> _TASK DIRECTIONS_
What follows is a set of records; repeat them exactly, without the pictures.

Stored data

* * *

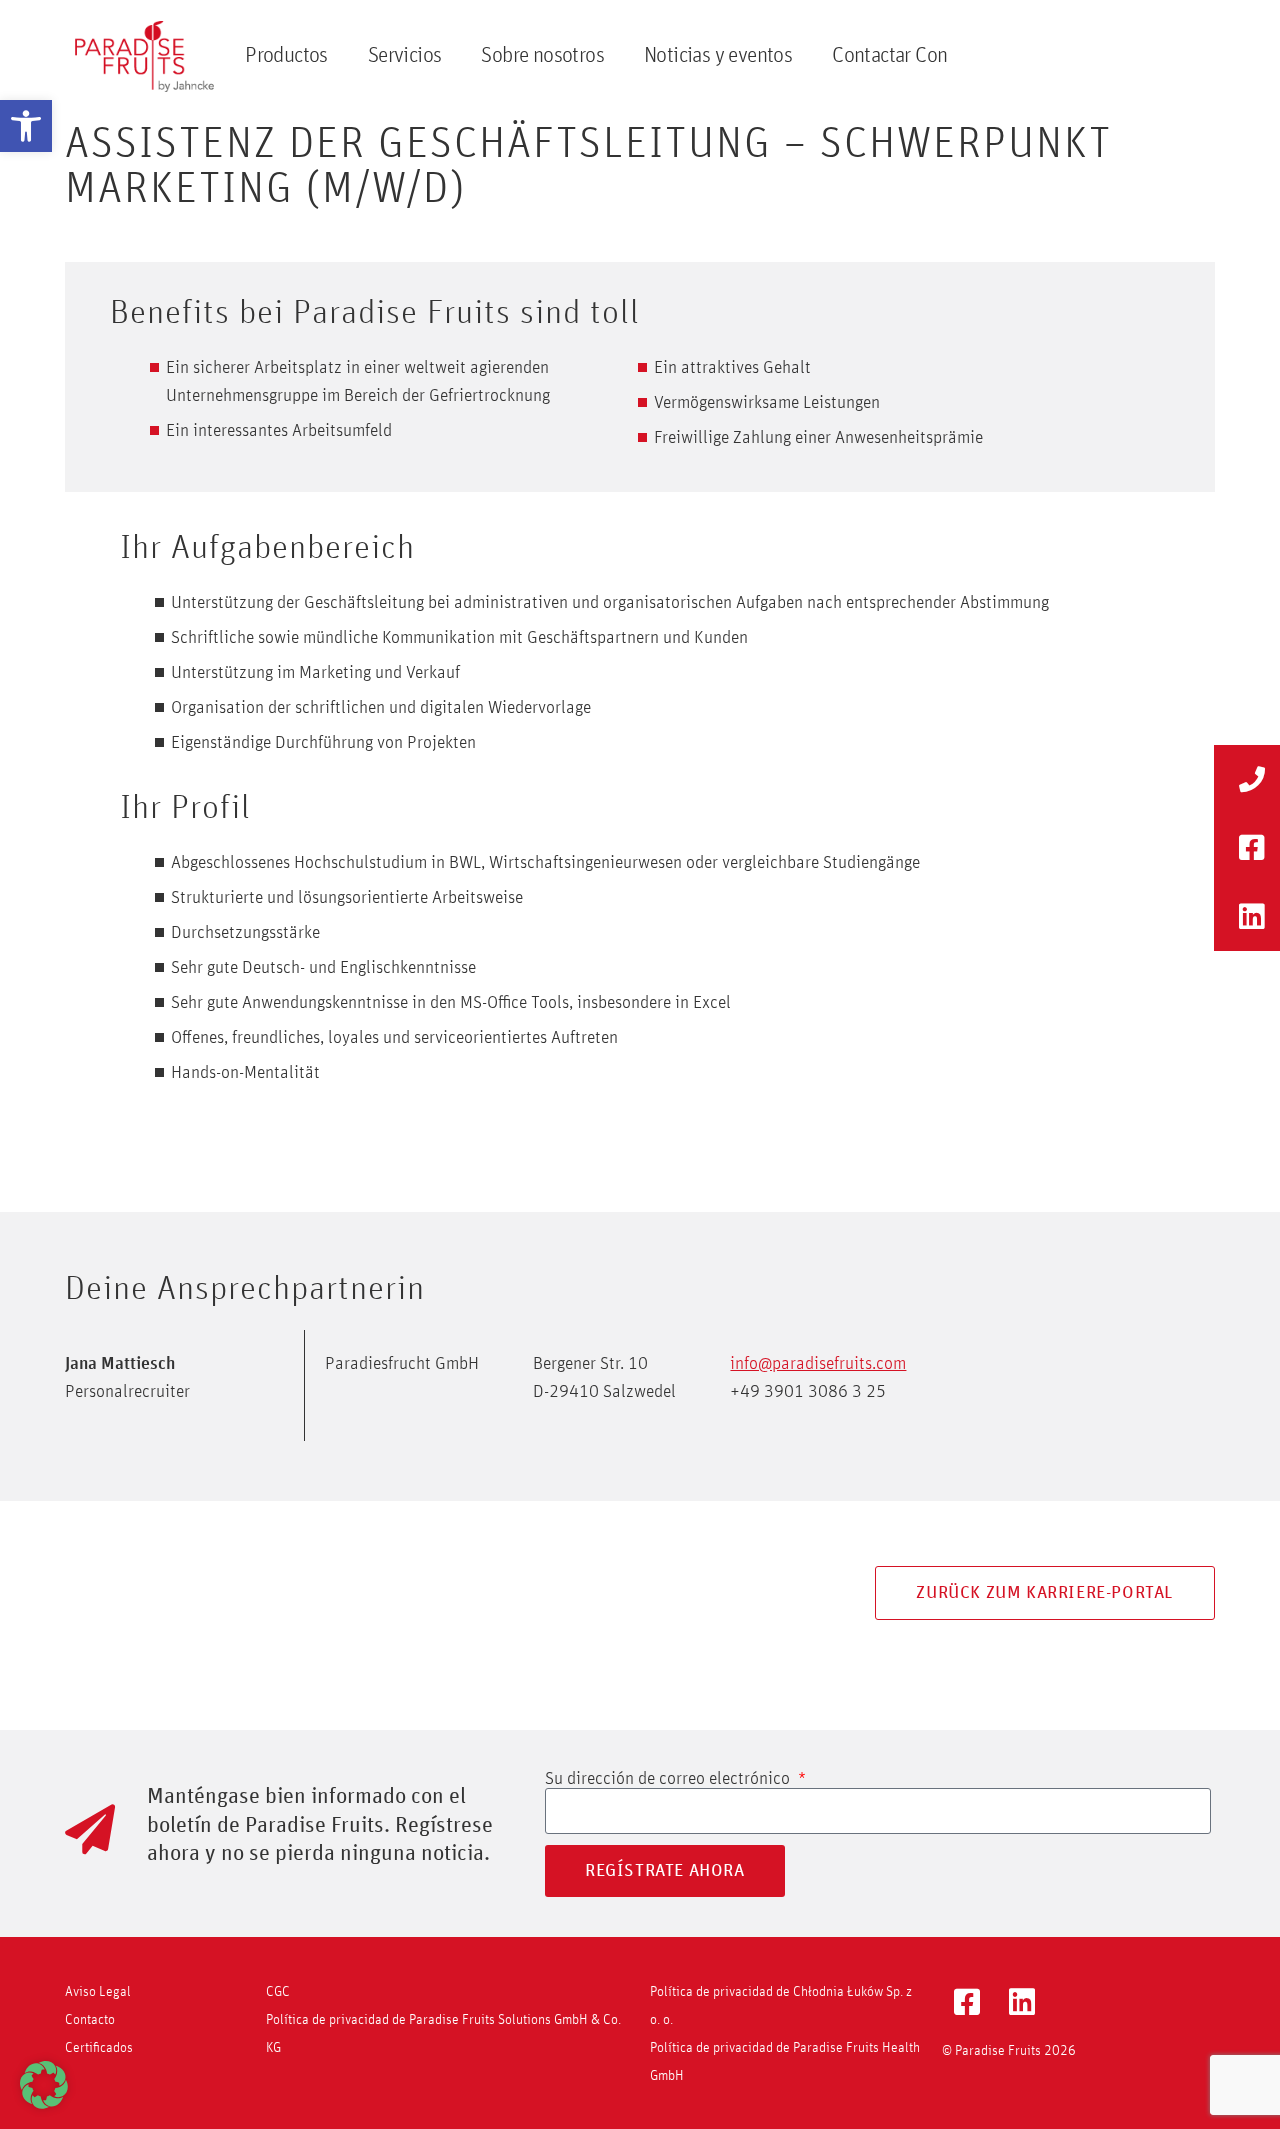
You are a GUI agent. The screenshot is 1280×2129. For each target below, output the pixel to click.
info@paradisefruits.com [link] (818, 1364)
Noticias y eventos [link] (718, 56)
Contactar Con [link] (889, 56)
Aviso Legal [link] (98, 1992)
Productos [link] (286, 56)
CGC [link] (278, 1992)
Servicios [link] (405, 56)
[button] (44, 2085)
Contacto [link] (90, 2020)
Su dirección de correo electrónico (669, 1779)
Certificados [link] (99, 2048)
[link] (26, 126)
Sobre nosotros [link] (542, 56)
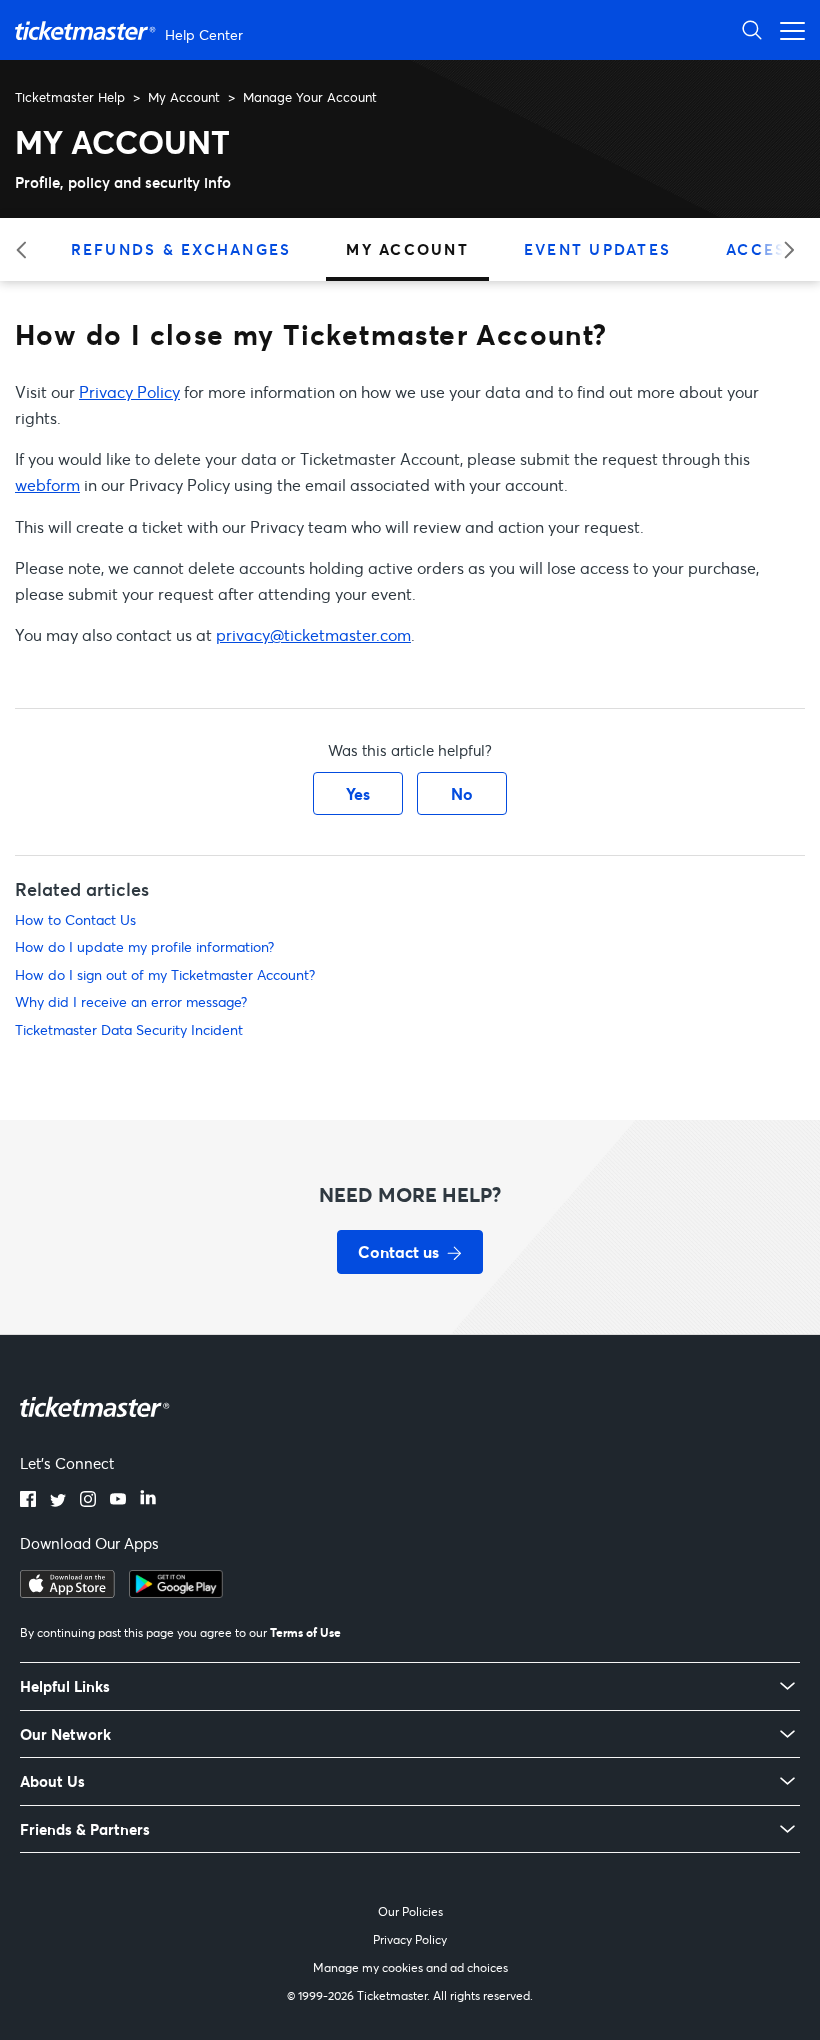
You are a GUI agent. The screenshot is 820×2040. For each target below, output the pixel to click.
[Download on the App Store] (67, 1592)
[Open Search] (752, 29)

* * *

> _WRITTEN ANSWER_
You are a GUI agent. The screenshot is 1280×2129. For each target below, output the pixel to click.
info@paradisefruits.com [link] (818, 1364)
Noticias y eventos [link] (718, 56)
Contactar Con [link] (889, 56)
Aviso Legal [link] (98, 1992)
Productos [link] (286, 56)
CGC [link] (278, 1992)
Servicios [link] (405, 56)
[button] (44, 2085)
Contacto [link] (90, 2020)
Su dirección de correo electrónico (669, 1779)
Certificados [link] (99, 2048)
[link] (26, 126)
Sobre nosotros [link] (542, 56)
You are a GUI agent. The screenshot is 820×2040. For each target below, output the pixel to click.
[Download on the App Store] (67, 1592)
[Open Search] (752, 29)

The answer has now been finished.